Normally one can see the external load, and make the necessary corrections. Lateral swinging is more common than a fore-aft motion or a circular motion, so we will focus on that. A quick lateral cyclic input towards the load, just as it reaches its apex, moves the aircraft over the load neutralizing its motion. You are essentially moving the aircraft over the load after it has swung out to the side. This dampens the movement of the load and stabilizes it. However, when flying IFR the instruments must be used to indicate the loads’ position and movement. The best way to learn how the instruments reflect the movements of the load is during VFR flight, when the load and gauges can be seen together.

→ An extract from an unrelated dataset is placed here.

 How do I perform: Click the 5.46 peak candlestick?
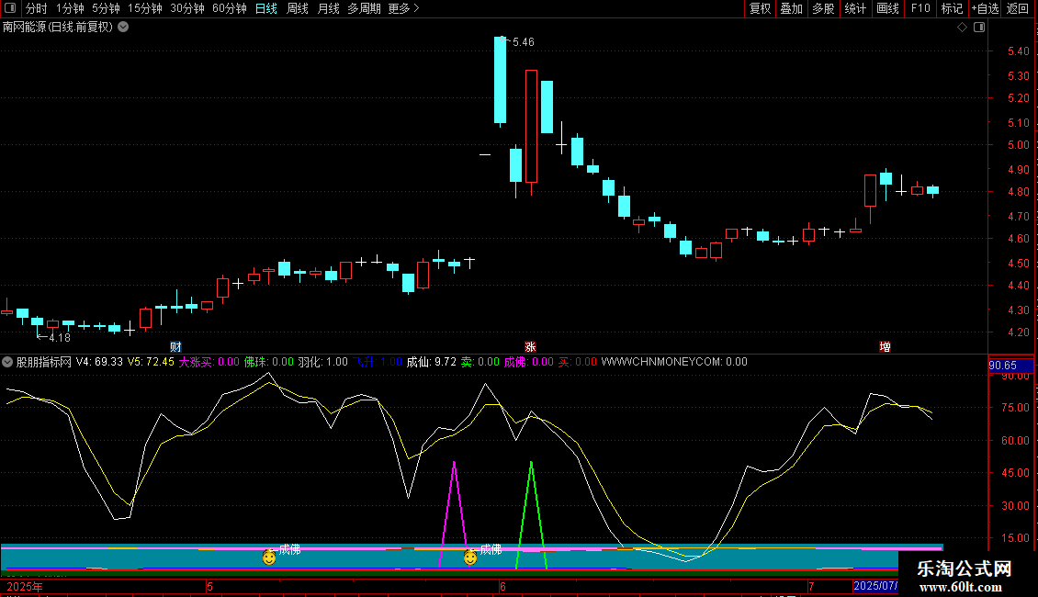tap(500, 80)
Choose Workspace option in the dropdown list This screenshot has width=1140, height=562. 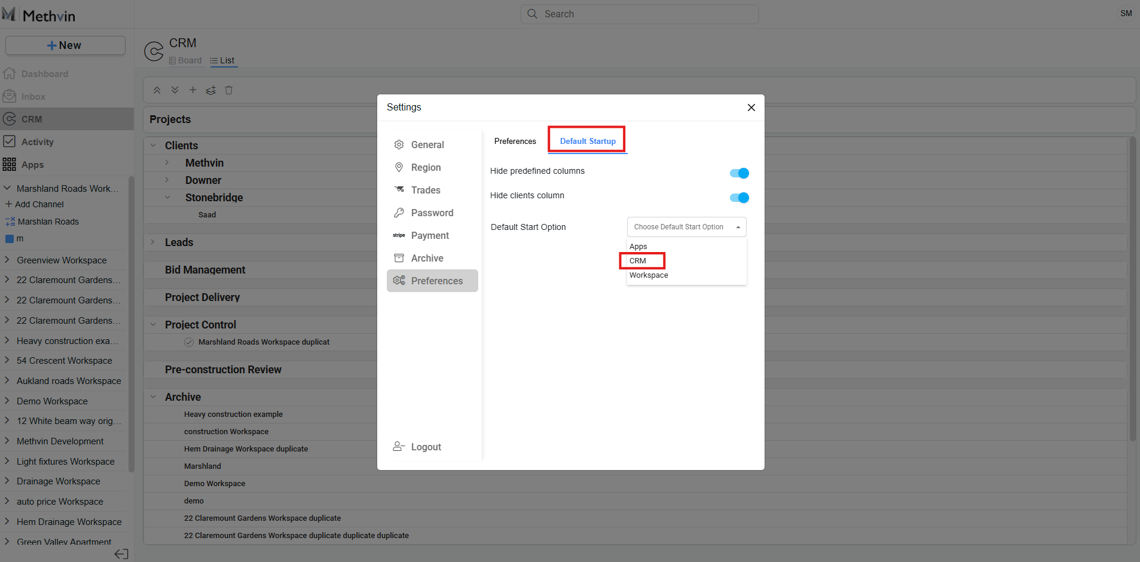649,275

Flying IFR with a sling it is important not to make corrections reflecting the gauges as one normally would, but instead understand exactly what the load is doing beneath you. The attitude indicator reflects rhythmic changes in bank angle from the load tugging the helicopter laterally side to side, as does the ball in the inclinometer. The inclinometer is used to indicate when and how much lateral cyclic input is necessary for a correction, though there is a natural lag. The load will reach its apex prior to the inclinometer, and the pilot must compensate for this natural lag. When the ball starts to swing out of center to the right and is about half way from its apex, the load is almost at its apex to the left, the pilot then uses left lateral cyclic as a correction. The rhythmic oscillations in the attitude indicator and inclinometer reflect the movements of the load, and the average of these movements are the actual orientation of the aircraft.  The pilot learns to mentally average these oscillations in order to control the pitch, roll, and yaw of the aircraft itself.

“An ounce of prevention is worth a pound of cure”, so one learns to make flight control inputs very smoothly so as to not aggravate the load. Turns are initiated slowly, and half standard rate turns are sometimes prudent.

Determining cruise airspeed

Another consideration is determining the target airspeed at which to fly.  This must be greater than Vmini (minimum IFR speed) and less than the loads effective Vne. While the aircraft will have an external load airspeed limitation, this may not be possible if the load is unstable at a lower speed. Many loads cannot be flown at the external load Vne, and the effective Vne must be determined. As the pilot slowly accelerates during takeoff, the load is carefully watched prior to IMC to determine what airspeed above Vmini the load can be flown at. Once that airspeed is determined, it is maintained for the entire flight.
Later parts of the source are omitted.